• [Information given]
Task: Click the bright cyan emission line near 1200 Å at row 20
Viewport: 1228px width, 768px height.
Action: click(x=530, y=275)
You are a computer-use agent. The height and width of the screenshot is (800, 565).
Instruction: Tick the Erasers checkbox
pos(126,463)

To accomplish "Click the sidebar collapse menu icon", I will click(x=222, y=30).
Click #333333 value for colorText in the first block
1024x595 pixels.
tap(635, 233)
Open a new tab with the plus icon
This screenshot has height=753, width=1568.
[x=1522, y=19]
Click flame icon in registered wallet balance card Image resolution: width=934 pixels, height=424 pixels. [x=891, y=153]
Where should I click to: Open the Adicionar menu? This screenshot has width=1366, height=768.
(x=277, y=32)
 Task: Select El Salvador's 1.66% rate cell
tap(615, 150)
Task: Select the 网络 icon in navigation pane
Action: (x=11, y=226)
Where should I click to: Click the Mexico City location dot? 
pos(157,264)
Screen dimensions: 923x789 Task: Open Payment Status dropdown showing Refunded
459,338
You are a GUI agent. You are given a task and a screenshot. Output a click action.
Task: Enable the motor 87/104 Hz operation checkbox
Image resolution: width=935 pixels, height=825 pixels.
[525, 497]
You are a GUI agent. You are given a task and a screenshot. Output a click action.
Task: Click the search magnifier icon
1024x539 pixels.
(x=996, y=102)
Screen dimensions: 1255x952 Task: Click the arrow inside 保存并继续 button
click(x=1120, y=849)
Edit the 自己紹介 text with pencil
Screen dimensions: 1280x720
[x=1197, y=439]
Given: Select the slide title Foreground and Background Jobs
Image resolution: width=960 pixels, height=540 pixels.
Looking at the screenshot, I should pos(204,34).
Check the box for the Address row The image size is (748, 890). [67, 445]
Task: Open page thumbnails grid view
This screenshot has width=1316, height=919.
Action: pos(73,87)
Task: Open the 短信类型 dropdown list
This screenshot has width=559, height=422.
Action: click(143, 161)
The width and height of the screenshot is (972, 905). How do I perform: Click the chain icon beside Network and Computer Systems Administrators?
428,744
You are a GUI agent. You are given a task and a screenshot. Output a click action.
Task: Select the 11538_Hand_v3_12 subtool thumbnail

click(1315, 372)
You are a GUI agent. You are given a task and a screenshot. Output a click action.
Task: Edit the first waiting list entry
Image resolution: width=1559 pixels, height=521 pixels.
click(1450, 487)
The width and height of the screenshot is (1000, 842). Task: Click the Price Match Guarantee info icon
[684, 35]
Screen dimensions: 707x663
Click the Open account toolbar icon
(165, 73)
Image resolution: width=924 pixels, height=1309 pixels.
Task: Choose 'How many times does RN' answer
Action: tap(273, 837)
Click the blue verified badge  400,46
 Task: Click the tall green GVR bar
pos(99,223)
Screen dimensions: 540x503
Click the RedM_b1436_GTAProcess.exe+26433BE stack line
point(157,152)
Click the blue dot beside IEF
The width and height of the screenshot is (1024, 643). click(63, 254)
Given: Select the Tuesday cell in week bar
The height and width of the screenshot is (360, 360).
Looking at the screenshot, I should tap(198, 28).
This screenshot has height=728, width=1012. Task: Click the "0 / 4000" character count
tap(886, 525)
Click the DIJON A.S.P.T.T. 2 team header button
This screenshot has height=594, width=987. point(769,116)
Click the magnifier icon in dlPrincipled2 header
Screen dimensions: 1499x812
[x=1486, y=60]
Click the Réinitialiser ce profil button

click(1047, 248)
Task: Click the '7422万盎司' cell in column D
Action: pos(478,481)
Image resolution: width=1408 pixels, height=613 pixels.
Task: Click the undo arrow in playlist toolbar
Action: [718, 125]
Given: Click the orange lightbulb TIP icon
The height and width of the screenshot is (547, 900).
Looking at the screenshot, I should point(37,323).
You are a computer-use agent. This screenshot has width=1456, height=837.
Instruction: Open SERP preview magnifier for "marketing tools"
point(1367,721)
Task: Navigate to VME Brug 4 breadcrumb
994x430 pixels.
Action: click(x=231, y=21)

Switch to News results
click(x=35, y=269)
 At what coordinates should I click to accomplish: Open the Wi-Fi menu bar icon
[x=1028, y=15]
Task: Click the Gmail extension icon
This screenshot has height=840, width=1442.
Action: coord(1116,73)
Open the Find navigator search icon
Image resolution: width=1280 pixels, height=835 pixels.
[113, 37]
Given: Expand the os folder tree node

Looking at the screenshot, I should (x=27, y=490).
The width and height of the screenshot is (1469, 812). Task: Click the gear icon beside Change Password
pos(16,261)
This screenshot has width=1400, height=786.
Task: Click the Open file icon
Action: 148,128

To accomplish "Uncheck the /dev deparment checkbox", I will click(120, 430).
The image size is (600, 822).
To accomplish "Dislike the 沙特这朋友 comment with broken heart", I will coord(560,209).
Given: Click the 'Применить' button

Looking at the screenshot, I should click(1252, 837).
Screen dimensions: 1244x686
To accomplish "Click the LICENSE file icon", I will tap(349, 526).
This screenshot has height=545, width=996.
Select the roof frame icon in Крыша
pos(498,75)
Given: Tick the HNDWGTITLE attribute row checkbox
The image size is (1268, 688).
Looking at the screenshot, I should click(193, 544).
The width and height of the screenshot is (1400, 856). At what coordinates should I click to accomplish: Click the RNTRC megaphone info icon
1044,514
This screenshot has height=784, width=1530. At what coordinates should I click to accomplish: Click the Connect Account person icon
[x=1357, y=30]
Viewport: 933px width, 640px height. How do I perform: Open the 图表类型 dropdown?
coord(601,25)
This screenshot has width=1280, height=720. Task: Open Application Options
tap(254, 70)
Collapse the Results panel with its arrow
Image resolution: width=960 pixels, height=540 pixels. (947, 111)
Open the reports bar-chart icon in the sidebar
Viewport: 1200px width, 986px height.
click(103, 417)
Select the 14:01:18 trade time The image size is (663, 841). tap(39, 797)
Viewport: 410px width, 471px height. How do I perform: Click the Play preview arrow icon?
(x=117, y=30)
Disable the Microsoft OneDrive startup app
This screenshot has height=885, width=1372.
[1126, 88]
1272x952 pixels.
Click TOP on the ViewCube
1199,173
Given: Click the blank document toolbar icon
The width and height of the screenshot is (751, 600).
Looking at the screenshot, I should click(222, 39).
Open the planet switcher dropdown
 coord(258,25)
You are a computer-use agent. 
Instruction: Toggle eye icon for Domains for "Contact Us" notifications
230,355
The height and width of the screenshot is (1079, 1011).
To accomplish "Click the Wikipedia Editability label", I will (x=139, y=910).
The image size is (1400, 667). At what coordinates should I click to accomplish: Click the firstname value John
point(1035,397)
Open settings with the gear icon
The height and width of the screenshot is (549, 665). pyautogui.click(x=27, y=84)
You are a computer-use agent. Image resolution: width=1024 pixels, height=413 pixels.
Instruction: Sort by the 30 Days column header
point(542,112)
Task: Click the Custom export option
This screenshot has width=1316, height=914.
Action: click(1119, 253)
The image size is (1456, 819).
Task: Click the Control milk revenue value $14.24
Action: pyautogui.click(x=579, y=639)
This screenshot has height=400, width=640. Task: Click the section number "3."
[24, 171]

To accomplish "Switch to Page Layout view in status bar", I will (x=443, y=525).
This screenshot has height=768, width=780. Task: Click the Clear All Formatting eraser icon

• [What to work on] Please convert the items in the stretch from the line containing "Task: Open page thumbnails grid view" through the line containing "Action: click(143, 161)" into a two-column CSV with the header instruction,action, one row per item, putting each field in quotation marks and replacing any line breaks inside a field with spaces.

• [Output for this exercise]
instruction,action
"Task: Open page thumbnails grid view This screenshot has width=1316, height=919.","Action: pos(73,87)"
"Task: Open the 短信类型 dropdown list This screenshot has width=559, height=422.","Action: click(143, 161)"